En cuanto a nosotros, a menudo nos preguntamos cómo resucitaremos: ¿en espíritu?, ¿con nuestro cuerpo? En los textos neotestamentarios vemos que la resurrección se expresó en las categorías semíticas de carne-cuerpo-espíritu, y no en las griegas de cuerpo y carne. “El cuerpo espíritu resucitado” de Pablo significa que la personalidad humana, a partir de la resurrección, es total apertura de comunicación con Dios, con los demás y con el mundo. El “cuerpo carne” sometido al pecado por medio de la resurrección es totalmente liberado y convertido en cuerpo espíritu. La verdadera liberación no consiste en el abandono del cuerpo. La expresión de Pablo quiere decir que, gracias a la resurrección, el hombre entero ha quedado radicalmente lleno de la realidad divina y liberado de sus alienaciones. El hombre no ha abandonado su estatus antropológico, sino que ha sido totalmente liberado y penetrado por la realidad divina. La resurrección se define, entonces, como la escatologización de la realidad humana, en cuanto totalidad cuerpo-alma en el Reino de Dios.

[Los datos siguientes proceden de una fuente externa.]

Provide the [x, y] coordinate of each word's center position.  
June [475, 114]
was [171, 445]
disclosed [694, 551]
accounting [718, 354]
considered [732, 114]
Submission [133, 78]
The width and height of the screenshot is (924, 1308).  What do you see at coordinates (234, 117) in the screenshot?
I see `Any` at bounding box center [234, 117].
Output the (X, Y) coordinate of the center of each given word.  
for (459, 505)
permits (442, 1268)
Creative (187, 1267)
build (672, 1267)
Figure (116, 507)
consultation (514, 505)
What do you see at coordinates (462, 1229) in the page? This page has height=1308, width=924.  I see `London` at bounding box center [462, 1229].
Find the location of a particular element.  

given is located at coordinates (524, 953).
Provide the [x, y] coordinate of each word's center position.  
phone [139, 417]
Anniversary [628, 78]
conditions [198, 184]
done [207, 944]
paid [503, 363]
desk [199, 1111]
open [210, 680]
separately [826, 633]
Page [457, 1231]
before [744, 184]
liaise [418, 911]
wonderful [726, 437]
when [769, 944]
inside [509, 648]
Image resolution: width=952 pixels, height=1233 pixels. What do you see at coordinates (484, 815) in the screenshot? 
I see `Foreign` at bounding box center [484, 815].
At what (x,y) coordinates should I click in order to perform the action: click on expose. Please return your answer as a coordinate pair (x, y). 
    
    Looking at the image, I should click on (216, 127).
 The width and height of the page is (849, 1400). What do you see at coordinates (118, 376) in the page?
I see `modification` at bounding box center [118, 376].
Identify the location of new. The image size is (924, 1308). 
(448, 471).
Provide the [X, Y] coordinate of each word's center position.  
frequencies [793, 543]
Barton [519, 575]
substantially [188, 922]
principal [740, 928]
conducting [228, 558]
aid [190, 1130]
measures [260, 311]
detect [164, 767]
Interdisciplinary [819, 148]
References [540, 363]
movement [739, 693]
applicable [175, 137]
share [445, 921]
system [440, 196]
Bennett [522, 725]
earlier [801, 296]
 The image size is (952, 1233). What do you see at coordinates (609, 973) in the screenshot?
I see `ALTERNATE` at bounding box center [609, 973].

Frente a otras ideas de la resurrección, como las budistas o hinduistas, nuestra fe habla de una salvación del hombre entero —el cuerpo y el alma—, de la comunidad humana —no de individuos asilados—, y de la entera realidad: a una humanidad resucitada, corresponde un mundo transfigurado.
Ante nuestro asombro resuena la misma pregunta que oyen las tres mujeres cuando entran al sepulcro y ven que está vacío: ¿Por qué buscáis entre los muertos al que está vivo? (Lc 24,5).